Head in the Sand Planning


By Henry K. (Bud) Hebeler


There are a number of major problems with forecasting that the financial industry and the government trivialize to present an optimistic view of the future. We’ll show you some solutions to get more realism in your personal projections.

Problem: The finance industry is the largest sector in the total of all sectors that make up the stock and bond markets. To cover the financial industry’s hundreds of billions of overhead and profit, brokers, analysts, and financial institutions must make their products look attractive and encourage people to invest and reinvest in new products thereby getting additional transaction fees. In order to gain favor, they often obscure or even hide the amount they take from the transactions by referring to historical market index returns which do not include their fees and costs. You would be extremely fortunate if you were able to achieve the returns of a mix of pure indexes, especially when the mix is determined by melding whatever allocation of security indexes did the best over some opportunistic period of history.

Solution: When making return projections, subtract the costs of mutual funds, brokers, and/or agents from historical returns of a mix of stocks and bonds because the historical index returns don’t reflect these costs. For example, your research may find that the historical index returns for your portfolio averaged 7.0%. The average mutual fund has costs of about 1.5%, so the net return would be only 5.5% for the average investor.

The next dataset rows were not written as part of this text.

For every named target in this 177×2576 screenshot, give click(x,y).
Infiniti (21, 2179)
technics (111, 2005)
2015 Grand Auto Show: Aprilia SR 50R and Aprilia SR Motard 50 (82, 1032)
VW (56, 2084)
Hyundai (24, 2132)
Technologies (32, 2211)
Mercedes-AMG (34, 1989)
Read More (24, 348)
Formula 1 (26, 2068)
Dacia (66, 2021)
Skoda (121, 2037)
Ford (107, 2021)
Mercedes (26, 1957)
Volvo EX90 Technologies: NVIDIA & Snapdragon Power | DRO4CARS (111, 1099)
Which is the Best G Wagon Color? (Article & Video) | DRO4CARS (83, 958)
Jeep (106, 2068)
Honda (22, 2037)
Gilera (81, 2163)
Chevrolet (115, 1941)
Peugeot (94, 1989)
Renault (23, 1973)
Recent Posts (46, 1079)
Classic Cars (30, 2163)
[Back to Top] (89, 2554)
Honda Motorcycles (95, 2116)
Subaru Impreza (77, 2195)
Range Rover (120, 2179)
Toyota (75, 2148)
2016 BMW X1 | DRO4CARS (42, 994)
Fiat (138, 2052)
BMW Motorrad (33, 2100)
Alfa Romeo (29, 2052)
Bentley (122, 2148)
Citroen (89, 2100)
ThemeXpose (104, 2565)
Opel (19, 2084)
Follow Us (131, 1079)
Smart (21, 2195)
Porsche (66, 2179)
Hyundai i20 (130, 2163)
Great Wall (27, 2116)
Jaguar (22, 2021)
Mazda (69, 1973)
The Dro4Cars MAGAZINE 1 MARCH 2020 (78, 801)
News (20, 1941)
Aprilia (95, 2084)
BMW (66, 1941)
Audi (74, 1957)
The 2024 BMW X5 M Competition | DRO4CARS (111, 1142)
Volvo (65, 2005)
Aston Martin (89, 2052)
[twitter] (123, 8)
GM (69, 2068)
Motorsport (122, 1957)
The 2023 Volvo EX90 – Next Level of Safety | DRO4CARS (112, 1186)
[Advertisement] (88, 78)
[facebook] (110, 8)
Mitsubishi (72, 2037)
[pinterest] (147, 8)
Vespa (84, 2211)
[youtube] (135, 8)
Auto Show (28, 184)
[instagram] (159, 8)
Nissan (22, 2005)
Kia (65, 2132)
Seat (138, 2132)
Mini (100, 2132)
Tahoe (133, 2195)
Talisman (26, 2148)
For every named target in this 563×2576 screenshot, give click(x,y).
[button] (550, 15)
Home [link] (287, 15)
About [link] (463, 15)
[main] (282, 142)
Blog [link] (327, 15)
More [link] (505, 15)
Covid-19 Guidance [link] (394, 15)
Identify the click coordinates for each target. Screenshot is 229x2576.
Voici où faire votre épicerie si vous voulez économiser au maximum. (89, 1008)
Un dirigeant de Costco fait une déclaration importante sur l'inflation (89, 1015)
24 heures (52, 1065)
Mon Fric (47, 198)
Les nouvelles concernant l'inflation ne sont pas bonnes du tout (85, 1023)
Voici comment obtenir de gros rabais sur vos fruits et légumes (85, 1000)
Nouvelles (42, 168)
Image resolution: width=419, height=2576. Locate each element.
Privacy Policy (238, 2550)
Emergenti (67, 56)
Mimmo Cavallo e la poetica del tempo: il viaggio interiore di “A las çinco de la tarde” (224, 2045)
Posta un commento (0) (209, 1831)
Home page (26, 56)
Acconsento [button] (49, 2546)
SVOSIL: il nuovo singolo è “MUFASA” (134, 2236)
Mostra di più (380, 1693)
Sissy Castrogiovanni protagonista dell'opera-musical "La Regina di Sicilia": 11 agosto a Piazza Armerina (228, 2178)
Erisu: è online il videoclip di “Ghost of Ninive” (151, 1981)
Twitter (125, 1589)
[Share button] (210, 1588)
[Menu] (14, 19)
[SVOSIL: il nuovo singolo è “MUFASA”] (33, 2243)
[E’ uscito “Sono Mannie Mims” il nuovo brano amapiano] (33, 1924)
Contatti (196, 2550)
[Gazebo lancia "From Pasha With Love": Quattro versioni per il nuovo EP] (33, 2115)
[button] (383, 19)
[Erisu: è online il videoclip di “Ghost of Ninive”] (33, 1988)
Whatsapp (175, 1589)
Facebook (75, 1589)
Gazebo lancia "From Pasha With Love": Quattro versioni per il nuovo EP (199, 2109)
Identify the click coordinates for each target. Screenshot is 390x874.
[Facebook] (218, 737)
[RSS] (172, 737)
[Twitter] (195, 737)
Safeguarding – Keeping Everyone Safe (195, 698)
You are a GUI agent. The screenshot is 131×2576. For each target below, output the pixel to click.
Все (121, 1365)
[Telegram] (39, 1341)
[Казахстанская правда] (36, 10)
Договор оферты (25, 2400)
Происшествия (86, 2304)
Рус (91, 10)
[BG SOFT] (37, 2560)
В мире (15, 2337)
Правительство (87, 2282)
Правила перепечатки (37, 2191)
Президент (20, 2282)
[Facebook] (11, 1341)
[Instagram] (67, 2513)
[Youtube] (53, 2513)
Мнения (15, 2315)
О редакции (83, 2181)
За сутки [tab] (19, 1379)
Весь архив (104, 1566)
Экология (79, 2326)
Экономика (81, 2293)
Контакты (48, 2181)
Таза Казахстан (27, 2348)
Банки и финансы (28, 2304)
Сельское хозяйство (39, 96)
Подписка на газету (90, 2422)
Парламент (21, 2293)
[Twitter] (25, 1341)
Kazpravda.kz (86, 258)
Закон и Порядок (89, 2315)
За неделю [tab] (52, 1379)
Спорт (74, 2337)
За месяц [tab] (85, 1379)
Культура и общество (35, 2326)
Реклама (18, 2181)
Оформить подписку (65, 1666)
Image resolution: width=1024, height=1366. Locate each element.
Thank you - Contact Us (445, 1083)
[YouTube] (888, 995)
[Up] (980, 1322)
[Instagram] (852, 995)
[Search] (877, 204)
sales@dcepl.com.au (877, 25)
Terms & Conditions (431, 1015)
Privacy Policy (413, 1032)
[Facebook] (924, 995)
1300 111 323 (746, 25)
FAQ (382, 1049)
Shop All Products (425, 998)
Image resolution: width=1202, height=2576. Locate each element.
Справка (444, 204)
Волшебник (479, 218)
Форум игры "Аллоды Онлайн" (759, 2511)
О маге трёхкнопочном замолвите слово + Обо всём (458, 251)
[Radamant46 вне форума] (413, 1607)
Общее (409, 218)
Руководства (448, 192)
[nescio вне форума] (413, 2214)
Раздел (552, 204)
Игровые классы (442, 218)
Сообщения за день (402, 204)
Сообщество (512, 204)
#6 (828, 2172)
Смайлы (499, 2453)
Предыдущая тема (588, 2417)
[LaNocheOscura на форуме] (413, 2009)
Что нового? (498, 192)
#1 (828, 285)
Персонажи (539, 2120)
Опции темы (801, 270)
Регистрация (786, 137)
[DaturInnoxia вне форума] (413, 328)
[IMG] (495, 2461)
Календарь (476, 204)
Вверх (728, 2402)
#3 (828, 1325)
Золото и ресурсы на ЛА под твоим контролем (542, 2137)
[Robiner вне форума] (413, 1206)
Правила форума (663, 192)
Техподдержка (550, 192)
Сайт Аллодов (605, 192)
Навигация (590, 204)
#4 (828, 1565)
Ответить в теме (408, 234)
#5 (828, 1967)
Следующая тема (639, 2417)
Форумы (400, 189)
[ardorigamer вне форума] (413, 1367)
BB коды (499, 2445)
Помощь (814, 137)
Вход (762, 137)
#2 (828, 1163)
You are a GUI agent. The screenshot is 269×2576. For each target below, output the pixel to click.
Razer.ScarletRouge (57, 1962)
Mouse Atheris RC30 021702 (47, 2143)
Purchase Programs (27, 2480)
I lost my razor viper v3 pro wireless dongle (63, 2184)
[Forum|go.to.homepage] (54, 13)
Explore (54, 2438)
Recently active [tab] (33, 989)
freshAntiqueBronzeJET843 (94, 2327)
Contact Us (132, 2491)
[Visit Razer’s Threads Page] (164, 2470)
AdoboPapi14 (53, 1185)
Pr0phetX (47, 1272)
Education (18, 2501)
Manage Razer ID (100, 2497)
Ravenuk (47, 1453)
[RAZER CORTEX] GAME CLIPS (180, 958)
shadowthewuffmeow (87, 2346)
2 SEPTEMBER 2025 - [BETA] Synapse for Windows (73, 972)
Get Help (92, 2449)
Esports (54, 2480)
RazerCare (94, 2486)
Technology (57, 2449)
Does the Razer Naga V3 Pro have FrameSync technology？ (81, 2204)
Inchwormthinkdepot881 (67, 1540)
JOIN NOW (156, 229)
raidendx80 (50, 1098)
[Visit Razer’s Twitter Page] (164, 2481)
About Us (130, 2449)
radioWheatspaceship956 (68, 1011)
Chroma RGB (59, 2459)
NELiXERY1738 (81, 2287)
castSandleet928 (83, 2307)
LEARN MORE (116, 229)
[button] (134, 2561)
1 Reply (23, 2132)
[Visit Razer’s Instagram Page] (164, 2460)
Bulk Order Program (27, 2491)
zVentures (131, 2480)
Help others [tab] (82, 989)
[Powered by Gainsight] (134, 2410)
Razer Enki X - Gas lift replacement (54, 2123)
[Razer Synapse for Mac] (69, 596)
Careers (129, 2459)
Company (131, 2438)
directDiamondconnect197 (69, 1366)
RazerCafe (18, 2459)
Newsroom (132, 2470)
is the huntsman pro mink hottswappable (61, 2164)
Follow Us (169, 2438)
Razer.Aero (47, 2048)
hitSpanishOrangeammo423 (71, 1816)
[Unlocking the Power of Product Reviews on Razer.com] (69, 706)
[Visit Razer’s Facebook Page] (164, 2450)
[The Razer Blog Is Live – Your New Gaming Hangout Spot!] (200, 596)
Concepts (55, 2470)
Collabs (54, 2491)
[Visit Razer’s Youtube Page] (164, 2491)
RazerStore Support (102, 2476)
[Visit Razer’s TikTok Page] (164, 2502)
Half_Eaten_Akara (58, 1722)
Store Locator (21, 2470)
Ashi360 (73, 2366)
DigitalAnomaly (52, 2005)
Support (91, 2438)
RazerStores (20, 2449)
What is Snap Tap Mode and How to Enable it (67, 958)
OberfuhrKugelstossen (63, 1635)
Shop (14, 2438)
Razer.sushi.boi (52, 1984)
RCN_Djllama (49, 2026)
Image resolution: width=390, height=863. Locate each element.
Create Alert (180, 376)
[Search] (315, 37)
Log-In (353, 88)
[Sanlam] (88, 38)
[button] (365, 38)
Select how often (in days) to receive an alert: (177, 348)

Problem: Those who are in retirement take another licking. The financial industry acknowledges dollar-cost-averaging as a way of boosting returns—which is a reality for those who make regular deposits to the same stock fund over a long period of time. (On the average, a program of regular deposits enhances the gains because the investor buys fewer shares when their price is high and more shares when the price is low.) Conversely, retirees regularly take out money from their investments and thereby experience REVERSE dollar cost averaging. As a consequence, retirees’ returns are likely to be significantly lower than an index even if the index is adjusted downward to reflect the fees and costs of the financial industry.

Solution: For the years in retirement subtract about 1% from returns in addition to subtracting the costs of mutual funds brokers, and/or agents.

Problem: There will be many retirement surprises that take significant cash. These might include family things such as elderly parents who run out of retirement money or a daughter who has several children and then decides to get a divorce. Or there may well be uninsured medical or dental problems, unforeseen replacement of costly items such as a roof or automobile, or a plunging stock market that abruptly changes your view of your future financial success.

Solution: Include known replacement costs of expensive items as discrete entries in your planning program, but you need reserves for unknowns as well, perhaps 10% of investments for fairly wealthy people or even 100% of investments for those with little savings. Reserves should not be counted as an investment when trying to project how much you can spend each year till death.

Problem: Plans that assume retirees will be able to live comfortably on something like 70% to 80% of working income ignore the realities of ever increasing medical and dental costs and the methods that people, business, insurance, and the government have to cope with such costs.

Solution: People who are within twenty years of retirement should prepare a detailed retirement budget derived from current budgets, but use much larger medical and dental costs, perhaps 1.5 times today’s insurance and service quotes if these costs continue to run at twice normal inflation.

Problem: The country is awash in record debt at all levels: international, national, state, business, and personal. Further, both Social Security and Medicare need substantially more funds to meet promised benefits as do public and private pension plans. We cannot continue to ignore what these will do to the future economy.

Solution: The government has few options except to reduce benefits, increase taxes and print more money, that is, let inflation go to higher levels. This cheapens promised future benefits and makes current debts look relatively smaller. Plan on higher tax rates when in retirement and base plans on a significant jump in inflation, perhaps 4.5% instead of the common 3% assumption.

Problem: Finally, there is the modern concept of determining a retirement spending level that, after adjustment for inflation each year, will exhaust your investments over the period of years that you might live in retirement. Even the supposedly sophisticated Monte Carlo analyses favored by most professional planners use exhaustion analysis as the basis of each iteration. There are two very large fundamental flaws here. The first is the pretence that you can predict the outcome with certain confidence, and the second is that people do not spend the same inflation-adjusted amount of money each year.

Solution: The best thing to do is to is to avoid exhaustion analyses (See the Dynamic program from www.analyzenow.com.) or at least don’t plan on exhausting investments until well over age 100. Even then, understand that the planning admonition that the future may be different from the past is real and that success probabilities are meaningless.

Conclusion: It’s a good idea to rethink the results you get from almost any kind of a planning process whether it comes from a magazine, financial web site, self generated spreadsheet, commercial planning program, or even from an expensive personal analyst. Failure to account for financial realities and adversities is hiding your head in the sand—which is just what the government and most of the financial industry would like you to do. Saving little and spending lots now makes the current economy vibrant and profits soar--but little savings won’t help your long-range future.